The Spatial and Temporal Patterns of Erosion Rate in the Southern Central Range of Taiwan

Abstract:

The oblique arc-continental collision coupled with high tectonic deformation rates and sub-tropical climate have made Taiwan an ideal area for studies of the interactions among tectonic, climate and surface processes. Numerous efforts have been made to derive the uplift pattern at different time scales; however, there is still a data gap at the millennial timescale. In-situ, cosmogenic ¹⁰Be concentrations in quartz from modern river sands address this timescale and can provide basin-wide erosion rates. We present here a study of the southern Central Range, combining a cosmogenic nuclide study with analysis of the main topographic characteristics. In this region, the mechanism of mountain building changes from accretionary wedge deformation to arc-continental collision with transient landscapes and complex uplift patterns.
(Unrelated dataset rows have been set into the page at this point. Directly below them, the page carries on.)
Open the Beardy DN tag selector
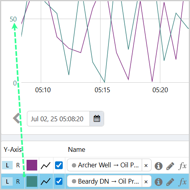 [105, 181]
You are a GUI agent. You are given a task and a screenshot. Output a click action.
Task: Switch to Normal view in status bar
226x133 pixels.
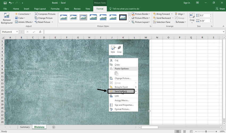click(x=178, y=131)

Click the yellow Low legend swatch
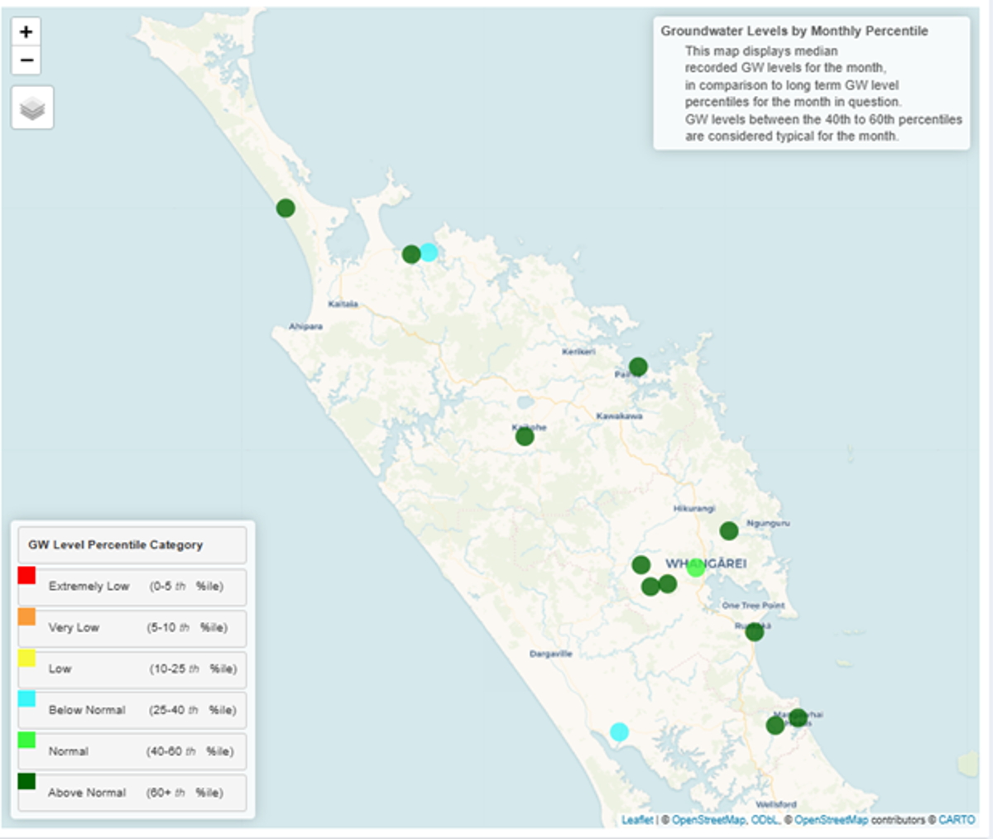27,658
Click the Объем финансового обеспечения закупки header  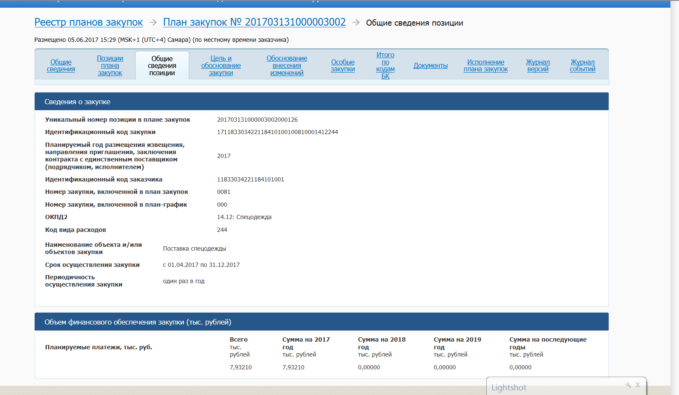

To characterize the uplift pattern in the southern Central Range, we apply χ analysis to infer average channel steepness of each drainage basin, for comparison to the in-situ ¹⁰Be concentrations in modern river sands. The spatial pattern of average channel steepness correlates with the basin-wide erosion rate, both showing a gradual increase to the north. The correlation confirms that ¹⁰Be concentrations reflect erosion rates over the timescale of landscape evolution. We also identify several transient features from χ analysis, indicating drainage basin reorganization. These drainage area rearrangements are also reflected in the basin-wide erosion rates, which confirms transience in the landscape including the channel network geometry. We also tested the impact of an extreme event, typhoon Morakot, which impacted the study area in 2009 with heavy rainfall and several thousand landslides. We obtained sand samples from before and after the typhoon. We find that post-typhoon samples yield higher inferred erosion rates, suggesting dilution of the sediment by quartz with low concentrations of ¹⁰Be.